(Foto Dave Mandel / Sherdog.com) UFC krok po kroku kompletuje karty walk swoich gal na początku 2014 roku. Wczoraj oficjalnie ogłoszono starcie jednego z najefektowniej walczących lekkich w największej organizacji MMA na świecie, Donalda Cerronego (MMA 21-6, UFC 8-3, 12. w rankingu MMARocks), z Adrianem Martinsem (MMA 25-6, UFC 1-0), które wzmocni rozpiskę UFC on FOX 10: Henderson vs Thomson, 25 stycznia w Chicago.
“Kowboj” w ostatnim występie efektownie odprawił Evana Dunhama, zapisując na swoje konto kolejny bonus, tym razem za poddanie wieczoru. Wcześniej zawodnik Grega Jacksona walczył w kratkę. Zanotował zwycięstwa z Melvinem Guillardem i K.J. Noonsem oraz porażki z obecnym mistrzem UFC Anthonym Pettisem i Rafaelem Dos Anjosem.
Martins zadebiutował w UFC na gali UFC Fight Night 32 w Goianie, gdzie zdominował i poddał Darrona Cruickshanka. Wcześniej Brazylijczyk zaliczył jeden występ w Strikeforce oraz serię zwycięstw na galach Jungle Fight.

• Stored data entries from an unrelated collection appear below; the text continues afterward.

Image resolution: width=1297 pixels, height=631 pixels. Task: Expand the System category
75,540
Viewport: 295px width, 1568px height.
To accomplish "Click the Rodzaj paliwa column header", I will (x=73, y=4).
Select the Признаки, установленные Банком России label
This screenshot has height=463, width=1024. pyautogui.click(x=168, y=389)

Martins dobra seria na niezłych rywalach ale na Cerrone bedzie to za mało. Kowboj powinien to wygrać
Wolałbym Cerrone z kimś wyższym rankingowo, ale liczę, że jak wygra z Martinsem to dostanie kogoś z top 10, zważywszy, że będą to okolice kilku innych walk między topem. Oczywiście WAR CERRONE!

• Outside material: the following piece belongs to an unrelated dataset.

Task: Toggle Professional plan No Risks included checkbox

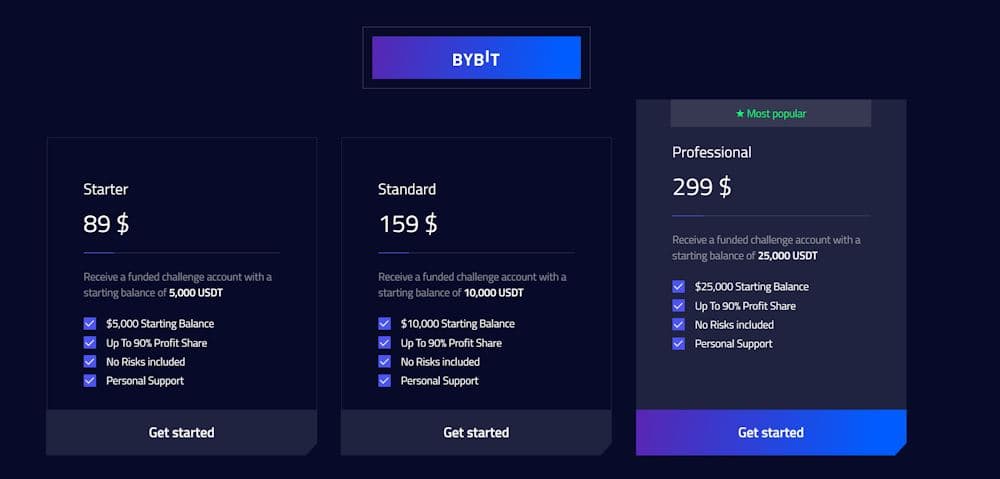Action: tap(679, 325)
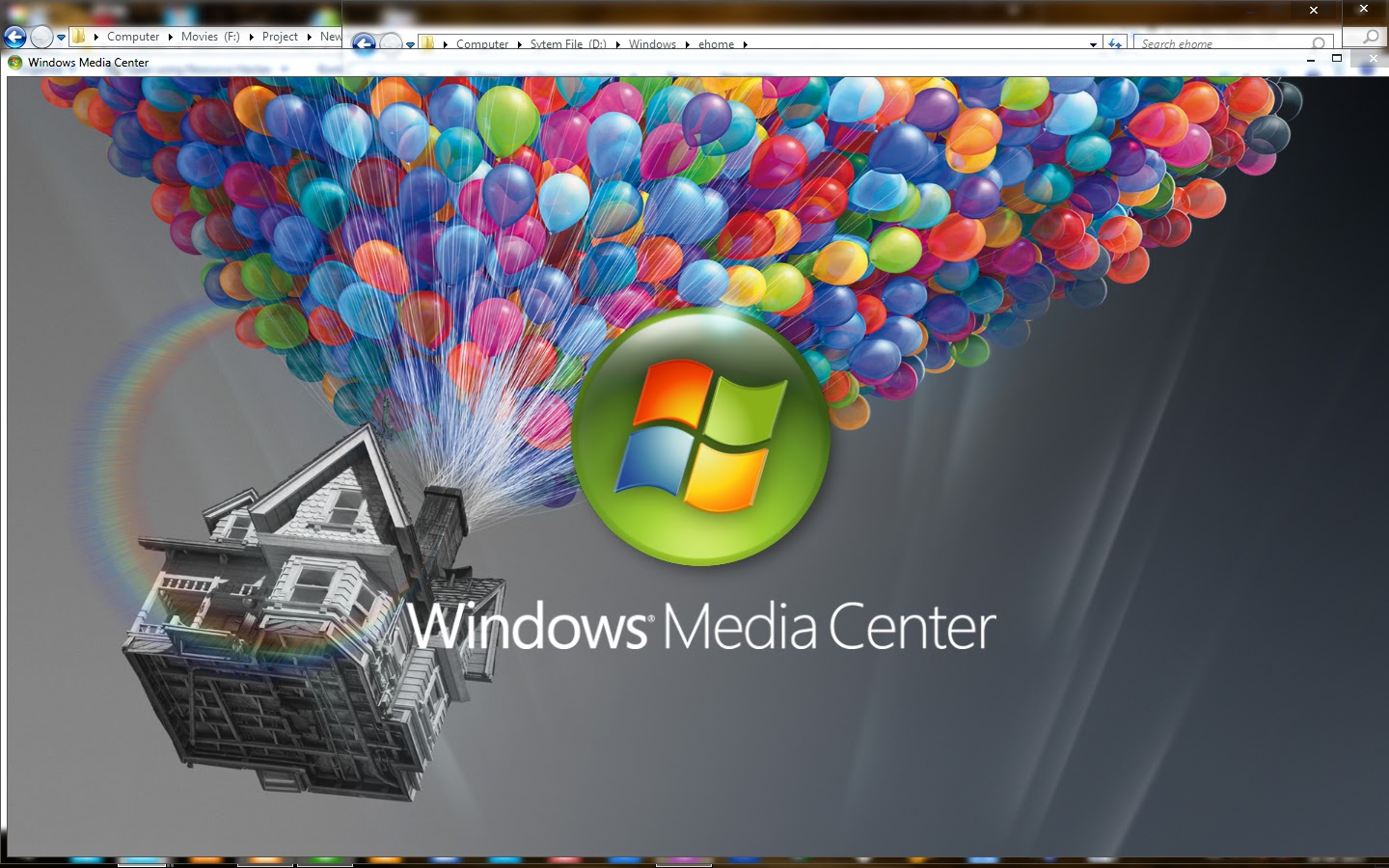Click the magnifier icon in the Search ehome box

1318,43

A tak nawiasem mówiąc Adriano nie ma co lekceważyć moim zdaniem, doskonały parter i solidnego uderzacza Cruickshanka zdominował także w stójce. Strasznie silny zawodnik, wygląda raczej na MW niż LW.

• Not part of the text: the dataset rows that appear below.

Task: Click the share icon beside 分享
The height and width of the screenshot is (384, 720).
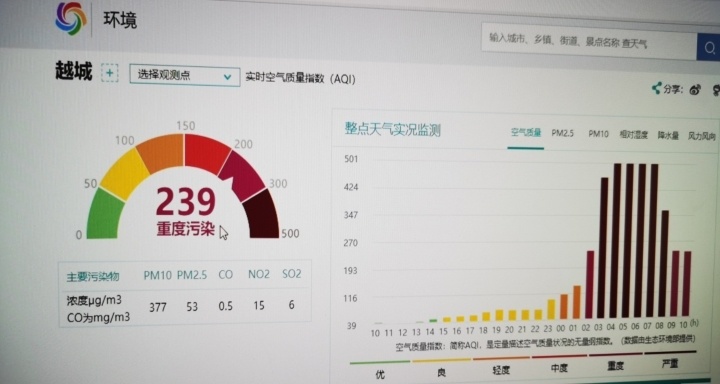Action: click(657, 88)
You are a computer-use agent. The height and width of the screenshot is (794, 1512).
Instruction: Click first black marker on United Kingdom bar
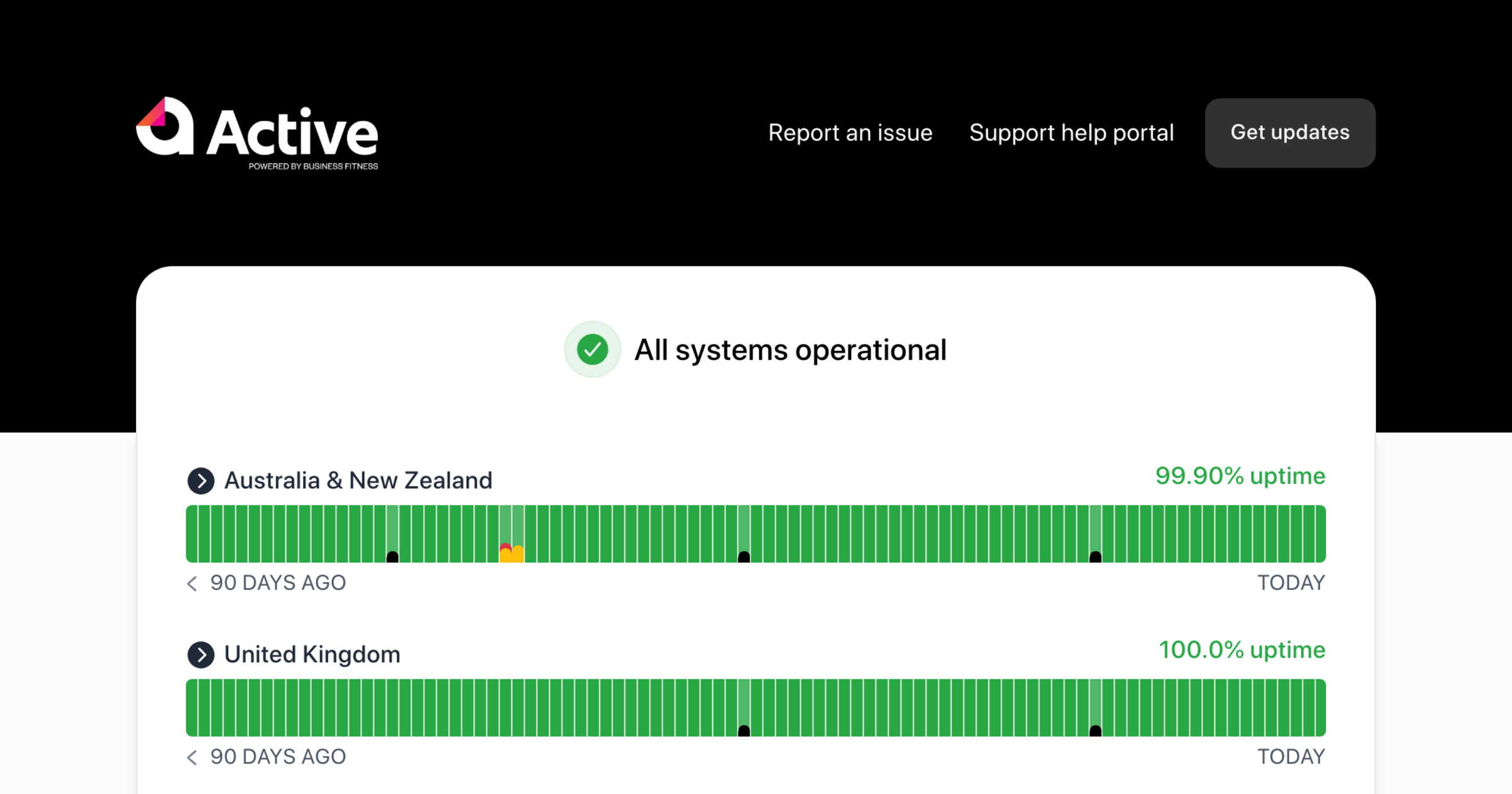tap(744, 730)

U Cerrone podoba mi się to, że jest strasznie aktywny. Jedyny, który nie musi narzekać, że ma za mało walk, a przy tym całkiem niezły kontrakt(do tego 7 bonusów w 11 walkach). Będzie miał 12 walkę w ciągu 3 lat w UFC. Imponujące.
To jednak Cerrone nie chce do FW?
Martins zaliczył imponujący debiut, ale mimo to nie spodziewałem się, że już w drugiej walce rzucą go na tak głęboką wodę. Jednak nie wolno go lekceważyć. Może nie być tak łatwą przeprawą dla Cowboya jakby się zdawało.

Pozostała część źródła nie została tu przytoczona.